Considerações Finais
Embora
a dislexia não seja decorrente da falta de motivação para os estudos, notamos
que a perda da motivação pode ocorrer diante da falta de assistência
educacional adequada. A sensação de fracasso nos estudos também pode contribuir
negativamente para o desenvolvimento de problemas relacionados à autoestima
desses alunos, quando deixados sem o suporte pedagógico de que necessitam.
Uma adolescente
disléxica que atendi anos atrás me relatou o seu sentimento de abandono diante
da situação inicial de seu diagnóstico de disléxica. Conforme mencionou, “eles
jogaram a bomba e depois saíram fora”. Com isso, quis dizer que o diagnóstico
por si só não trouxe alteração na forma como o processo educacional era
conduzido, pois continuava experimentando o sentimento de confusão nas
situações de ensino e aprendizagem. Portanto, é necessário haver sensibilidade
para a questão. A equipe escolar pode ajudar, adequando as demandas
relacionadas às tarefas escolares e extraescolares. Outra questão importante,
que tenho percebido, é a necessidade de desmitificação do problema. Tanto a
criança disléxica, quanto seus familiares e educadores, necessitam compreender
o que é a dislexia (Em algumas ocasiões, pode haver vantagem em explicar a
natureza do problema para a classe em que o aluno disléxico está matriculado,
após discutir com os responsáveis e com o aluno sobre essa possibilidade).
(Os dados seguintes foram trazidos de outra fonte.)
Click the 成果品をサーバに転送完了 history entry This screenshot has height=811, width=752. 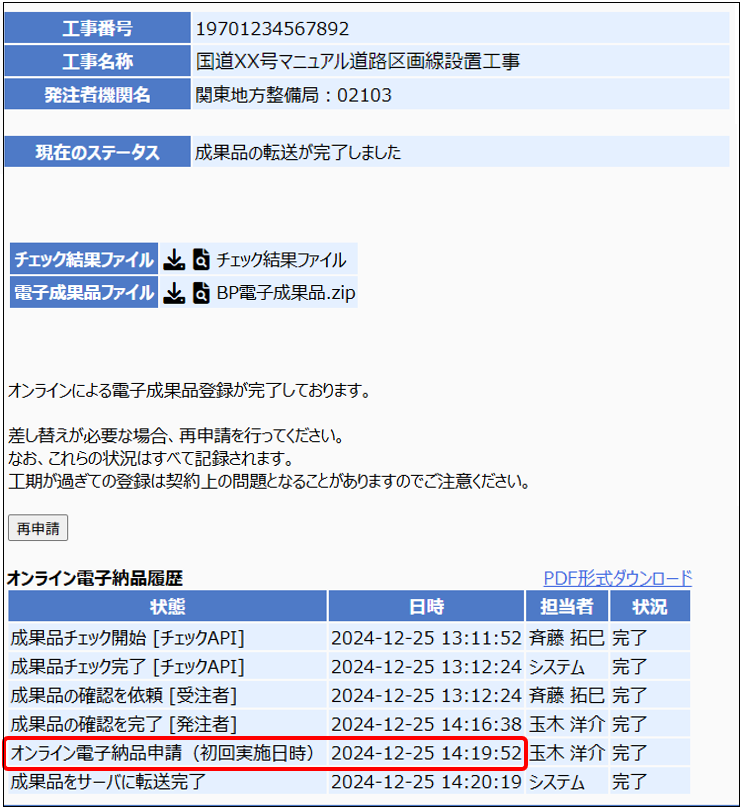(107, 781)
O sentimento de confusão experimentado
por todos os envolvidos no processo educacional precisa ceder lugar à atitude
de certeza de que sabemos com o que estamos lidando e de que também sabemos
como ajudar. Essa mudança pode contribuir para a redução das ansiedades
experimentadas pelos envolvidos nesse processo. Nesse sentido, diante da
necessidade de transformação nas condições escolares necessárias ao atendimento
de alunos disléxicos, a atuação do profissional de psicopedagogia poderá trazer
contribuições importantes.
Bibliografia
Manual Diagnóstico e Estatístico de
Transtornos Mentais DSM-5 / [American Psychiatric Association].
Porto Alegre: Artmed, 2014.
ROTTA, OHLWELER, RIESGO (Orgs). Transtornos da aprendizagem: abordagem
neurobiológica e Multidisciplinar. Porto Alegre: Artmed, 2016.
SMITH, Corinne; STRICK, Lisa. Dificuldades de aprendizagem de A a Z : um
guia completo para pais e educadores. Porto Alegre : Artmed, 2007.